··· Material supplied ···

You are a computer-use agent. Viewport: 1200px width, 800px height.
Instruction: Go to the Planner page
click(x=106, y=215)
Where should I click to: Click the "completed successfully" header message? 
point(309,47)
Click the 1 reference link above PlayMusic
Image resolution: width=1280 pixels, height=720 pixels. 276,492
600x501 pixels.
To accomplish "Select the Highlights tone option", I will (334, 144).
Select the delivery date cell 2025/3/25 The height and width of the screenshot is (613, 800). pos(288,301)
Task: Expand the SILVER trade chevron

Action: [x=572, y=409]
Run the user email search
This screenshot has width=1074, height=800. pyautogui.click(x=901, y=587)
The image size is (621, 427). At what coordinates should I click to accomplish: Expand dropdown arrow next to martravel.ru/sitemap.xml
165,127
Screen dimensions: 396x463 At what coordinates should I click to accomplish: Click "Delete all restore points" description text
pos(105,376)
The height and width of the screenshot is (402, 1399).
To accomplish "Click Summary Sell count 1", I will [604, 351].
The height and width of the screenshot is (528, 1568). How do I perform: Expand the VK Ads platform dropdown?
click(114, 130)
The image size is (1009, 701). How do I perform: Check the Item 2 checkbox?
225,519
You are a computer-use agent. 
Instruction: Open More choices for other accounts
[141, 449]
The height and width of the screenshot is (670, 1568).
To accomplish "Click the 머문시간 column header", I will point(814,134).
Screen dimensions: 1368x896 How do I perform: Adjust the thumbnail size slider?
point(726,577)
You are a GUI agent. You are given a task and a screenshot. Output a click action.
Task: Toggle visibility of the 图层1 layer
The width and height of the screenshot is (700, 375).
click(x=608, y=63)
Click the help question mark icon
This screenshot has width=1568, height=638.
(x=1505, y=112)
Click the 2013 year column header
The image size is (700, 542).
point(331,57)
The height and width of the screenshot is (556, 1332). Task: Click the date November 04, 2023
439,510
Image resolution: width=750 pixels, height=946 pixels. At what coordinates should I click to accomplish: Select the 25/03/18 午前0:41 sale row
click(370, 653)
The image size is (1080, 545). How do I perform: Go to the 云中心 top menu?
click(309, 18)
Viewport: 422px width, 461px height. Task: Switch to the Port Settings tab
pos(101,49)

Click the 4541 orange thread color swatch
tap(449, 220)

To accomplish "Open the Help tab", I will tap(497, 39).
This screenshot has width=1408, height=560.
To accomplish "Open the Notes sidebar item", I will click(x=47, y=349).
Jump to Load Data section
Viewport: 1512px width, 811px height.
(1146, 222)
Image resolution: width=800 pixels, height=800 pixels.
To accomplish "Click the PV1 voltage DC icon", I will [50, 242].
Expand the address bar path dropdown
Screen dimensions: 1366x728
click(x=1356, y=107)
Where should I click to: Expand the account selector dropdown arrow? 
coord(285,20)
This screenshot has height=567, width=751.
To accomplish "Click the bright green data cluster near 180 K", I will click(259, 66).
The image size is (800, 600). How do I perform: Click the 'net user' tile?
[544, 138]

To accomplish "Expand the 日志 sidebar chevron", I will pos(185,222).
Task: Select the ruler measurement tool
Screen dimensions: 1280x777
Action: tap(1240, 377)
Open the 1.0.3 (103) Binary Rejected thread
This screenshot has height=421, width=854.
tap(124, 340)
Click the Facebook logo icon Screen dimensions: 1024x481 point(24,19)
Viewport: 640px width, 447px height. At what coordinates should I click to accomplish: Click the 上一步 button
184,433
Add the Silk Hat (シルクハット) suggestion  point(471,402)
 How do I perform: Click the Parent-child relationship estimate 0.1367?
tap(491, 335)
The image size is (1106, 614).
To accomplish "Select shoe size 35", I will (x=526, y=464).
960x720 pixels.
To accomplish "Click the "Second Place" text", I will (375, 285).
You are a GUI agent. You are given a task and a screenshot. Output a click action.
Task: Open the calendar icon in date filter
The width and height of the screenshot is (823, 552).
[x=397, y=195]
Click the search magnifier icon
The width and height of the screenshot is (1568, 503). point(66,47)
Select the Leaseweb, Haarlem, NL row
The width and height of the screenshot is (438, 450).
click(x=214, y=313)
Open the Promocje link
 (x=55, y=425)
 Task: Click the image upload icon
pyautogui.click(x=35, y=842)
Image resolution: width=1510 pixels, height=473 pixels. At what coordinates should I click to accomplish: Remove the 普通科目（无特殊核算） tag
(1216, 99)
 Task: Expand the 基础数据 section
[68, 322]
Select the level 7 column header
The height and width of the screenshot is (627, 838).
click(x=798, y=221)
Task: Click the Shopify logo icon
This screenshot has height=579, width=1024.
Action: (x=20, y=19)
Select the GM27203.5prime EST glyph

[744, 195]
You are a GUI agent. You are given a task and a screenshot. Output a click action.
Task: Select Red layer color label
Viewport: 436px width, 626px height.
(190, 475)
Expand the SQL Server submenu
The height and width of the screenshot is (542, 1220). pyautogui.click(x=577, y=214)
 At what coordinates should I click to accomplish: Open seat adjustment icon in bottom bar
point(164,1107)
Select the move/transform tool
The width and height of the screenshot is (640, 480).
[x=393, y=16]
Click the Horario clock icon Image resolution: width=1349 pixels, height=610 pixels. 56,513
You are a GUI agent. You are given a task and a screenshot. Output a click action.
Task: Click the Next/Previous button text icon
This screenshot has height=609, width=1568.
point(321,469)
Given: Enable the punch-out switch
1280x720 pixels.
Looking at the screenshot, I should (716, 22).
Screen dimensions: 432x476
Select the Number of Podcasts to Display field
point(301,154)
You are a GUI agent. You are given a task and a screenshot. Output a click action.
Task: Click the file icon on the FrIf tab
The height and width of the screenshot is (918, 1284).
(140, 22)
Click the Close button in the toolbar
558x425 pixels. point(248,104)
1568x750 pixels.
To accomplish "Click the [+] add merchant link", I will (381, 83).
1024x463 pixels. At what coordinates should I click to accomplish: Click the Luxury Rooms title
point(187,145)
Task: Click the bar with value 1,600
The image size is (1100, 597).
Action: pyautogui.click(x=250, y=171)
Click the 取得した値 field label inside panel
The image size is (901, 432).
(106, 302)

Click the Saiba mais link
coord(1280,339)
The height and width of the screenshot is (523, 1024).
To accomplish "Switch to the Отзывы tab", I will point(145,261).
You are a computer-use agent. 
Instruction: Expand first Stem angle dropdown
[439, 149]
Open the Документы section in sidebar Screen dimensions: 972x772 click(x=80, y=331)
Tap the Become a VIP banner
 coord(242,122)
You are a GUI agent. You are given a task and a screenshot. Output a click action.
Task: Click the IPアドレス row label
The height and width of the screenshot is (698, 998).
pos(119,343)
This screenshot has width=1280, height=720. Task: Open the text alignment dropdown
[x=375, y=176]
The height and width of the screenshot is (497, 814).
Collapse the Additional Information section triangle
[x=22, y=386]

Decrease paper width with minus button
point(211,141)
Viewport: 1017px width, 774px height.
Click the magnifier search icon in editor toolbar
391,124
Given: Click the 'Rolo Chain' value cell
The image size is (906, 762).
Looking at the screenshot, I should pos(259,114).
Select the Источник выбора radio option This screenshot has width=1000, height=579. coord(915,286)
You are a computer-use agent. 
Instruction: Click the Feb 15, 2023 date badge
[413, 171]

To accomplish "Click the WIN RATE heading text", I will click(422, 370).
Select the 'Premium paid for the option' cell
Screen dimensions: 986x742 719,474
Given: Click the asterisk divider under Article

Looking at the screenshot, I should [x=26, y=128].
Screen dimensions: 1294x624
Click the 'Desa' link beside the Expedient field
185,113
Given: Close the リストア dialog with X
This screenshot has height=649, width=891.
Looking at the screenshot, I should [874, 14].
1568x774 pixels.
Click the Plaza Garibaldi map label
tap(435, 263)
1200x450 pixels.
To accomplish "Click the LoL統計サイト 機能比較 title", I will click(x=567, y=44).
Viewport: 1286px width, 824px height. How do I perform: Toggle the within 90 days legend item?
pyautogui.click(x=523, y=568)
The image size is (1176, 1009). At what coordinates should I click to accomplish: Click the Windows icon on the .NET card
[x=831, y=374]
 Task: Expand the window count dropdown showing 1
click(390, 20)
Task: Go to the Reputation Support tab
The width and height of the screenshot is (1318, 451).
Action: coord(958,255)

···

→ What you need to do
State how many lines of the entries above include the word "logo", offering no text other than the number.

→ Answer
2